3. Around a black hole you will be constantly bombarded by incoming matter, particles and larger. Very unhealthy for life.
Also true. And still raises the question of why, if all this incoming shit is bombarding the planet, is the planet not bombarding its way inwards at the same rate? I guess the incoming crap is not in orbit.
4. The tidal forces would wreck any structure you could build…honestly only an idiot would think that would be a suitable planet.
Two words: Bayn Balro.
The settlement would have had to be a mobile community. It’d have to move hysterically fast, of course, since this was not a slow-lunar tide but an apparently-accelerated diurnal one. Still, only way to survive would be to chase that wave around the planet.
I think there was more in the next comment post, so I may continue with the planetary analysis then. But this was interesting to me – obviously, I am sort of in the business of trying to imagine strange and evocative planetary systems myself, for my stories.

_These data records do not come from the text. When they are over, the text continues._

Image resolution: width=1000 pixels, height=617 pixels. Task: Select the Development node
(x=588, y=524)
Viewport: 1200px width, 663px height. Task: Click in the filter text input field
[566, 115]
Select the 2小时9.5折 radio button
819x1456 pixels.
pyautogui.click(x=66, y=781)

So ideas about why they would or would not work is always fun. So far, I think I have been reasonably safe with my concepts.
One of the systems in The Final Fall of Man is a black hole system, or at least there is a black hole nearby: Wormwood, the fallen star. So far I’ve only alluded to it once or twice, but all this is going to be very useful for me. Because sooner or later I will have to add a bit more detail about what they did there (probably). At the very least, I will need to explain how they managed to get in and out without losing too many years of relative time. I’ll have to think about that. Maybe they just didn’t get very close to it.